Blogger: Craig Roth
Oracle announced its release of Beehive 1.5 today. They are hoping that a technology refresh of the Beehive collaboration assets (along with additional assets acquired along with BEA) can give Oracle another shot at the collaboration market after the moribund Oracle Collaboration Server has fizzled.
The announcement comes at a good quiet spot between IBM's collaboration announcements at Lotusphere in January and Microsoft's announcements on SharePoint 2010 that will probably come to a peak at their conference in October. Likewise, its most attractive feature is that its platform and standards offer an alternative to a Microsoft stack (Windows Server, SQL Server, SharePoint) and an IBM stack (Notes/Domino and/or Quickr+Connections with WebSphere). Beehive offers more standards than you can shake a stick at (although I don't recommend shaking sticks at beehives generally): WebDAV, IMAP/SMTP, JSR 170 for content repository access, XMPP for IM and presence, LDAP or AD for directory, and JMX for management. You can use Solaris, Windows Server, or Linux for the serve and any development tool desired. From a technology point of view its appeal is likely to be based on architectural decisions about what standards and stack an organization wants to embrace (or stay away from).
But technology aside, the key for Oracle (as always) is whether they can utilize their channel to sell this stuff and whether organizations can be persuaded to pay real money for it after previous false starts. In the past, Oracle hasn't had much voice left to talk about collaboration and portal after yelling about database and ERP. But since the Stellent acquisition, content management has been a bright spot for them and I think it has changed some minds.

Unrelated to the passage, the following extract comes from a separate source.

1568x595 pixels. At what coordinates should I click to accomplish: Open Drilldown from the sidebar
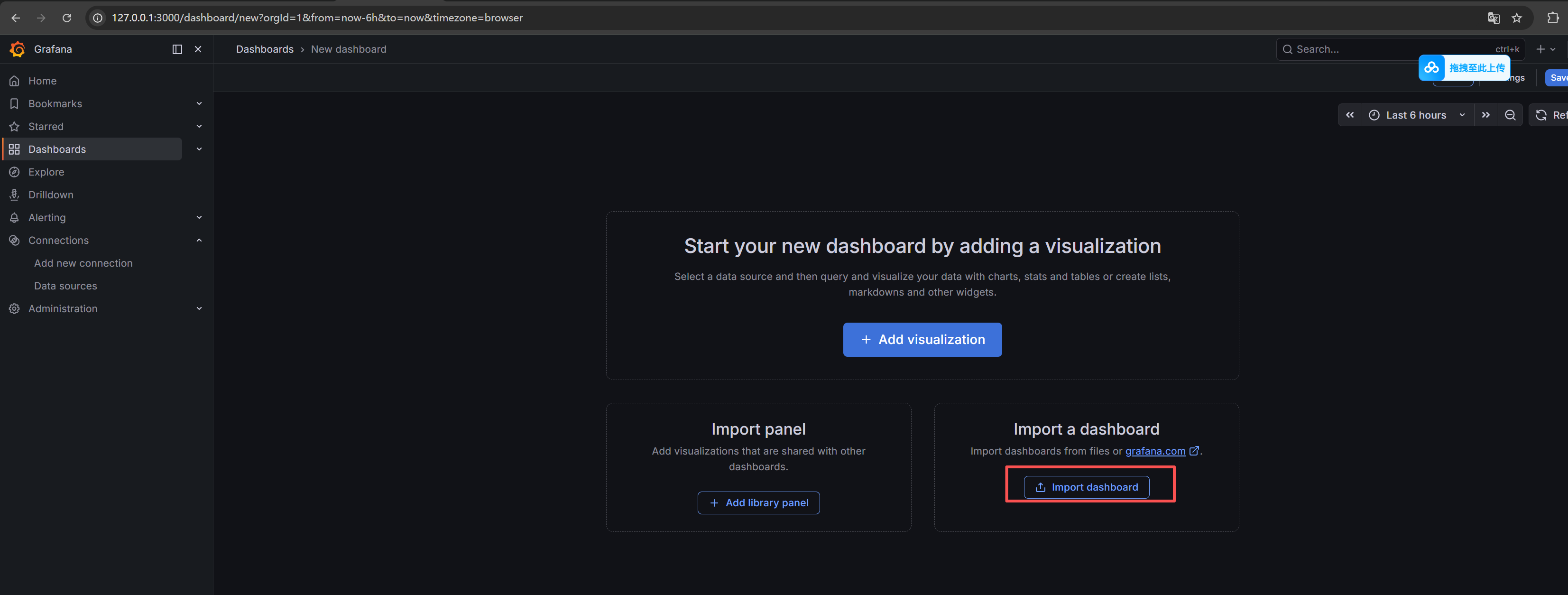tap(51, 194)
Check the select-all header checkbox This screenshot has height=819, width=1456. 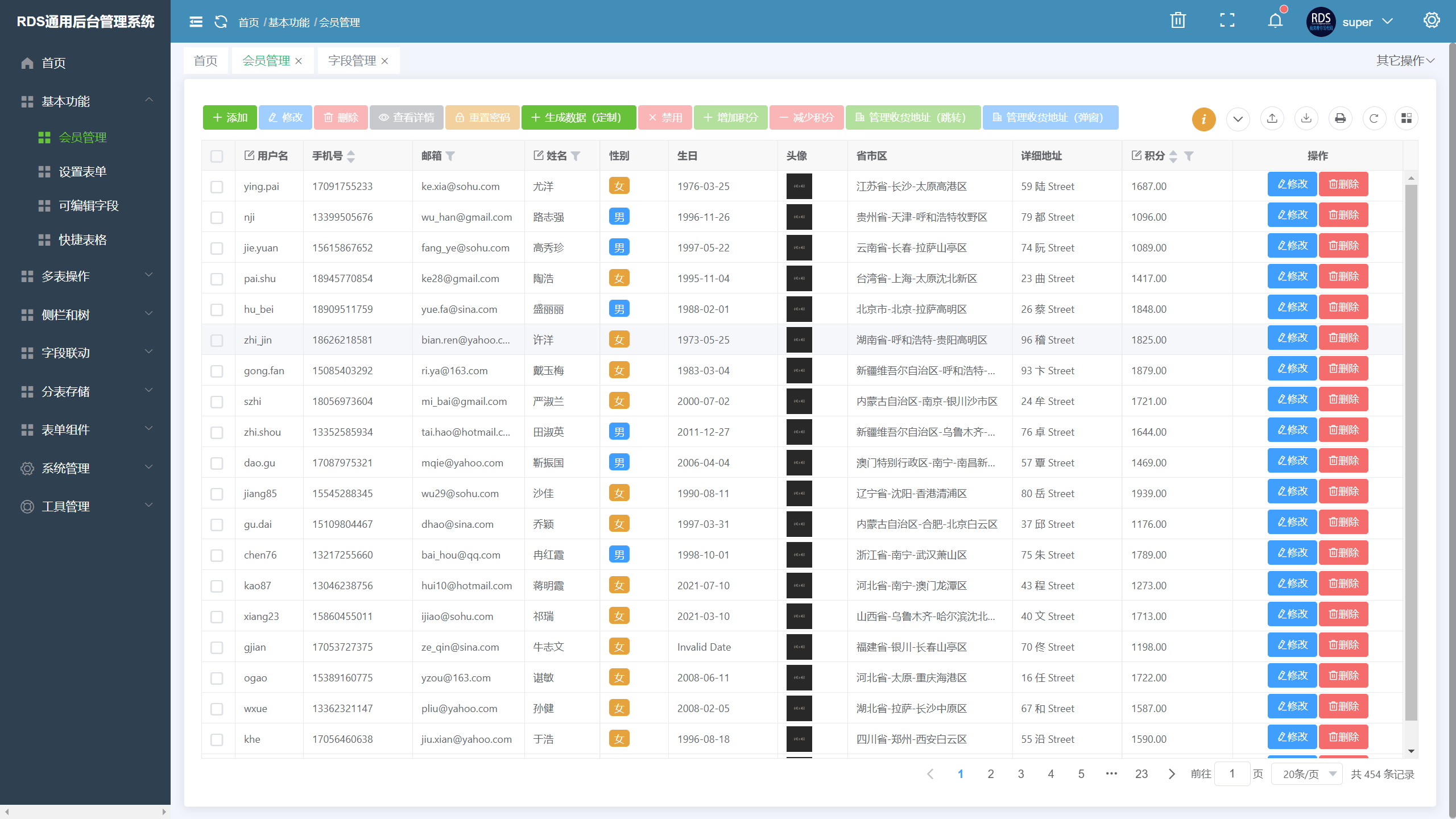[x=217, y=156]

Personally, I want to see the collaboration market stay competitive. End users win when vendors compete hard on features, quality, and pricing. Lately it seems like Microsoft SharePoint has gotten a lion's share of attention from organizations. Microsoft has been the main attraction at this tournament and I'm glad to see Oracle showing up to play. IBM Lotus still feels to me like they haven't shown up to the tournament and are setting up a parallel exhibition match for the same sport in another part of town. They didn't mention SharePoint by name in the Lotusphere main tent (although it was clear who they were talking about and Jive got a mention). But as an analyst I'm like an unaligned spectator at a sporting event - you just want to see a diverse set of skillful challengers compete really well and bring up the level of play.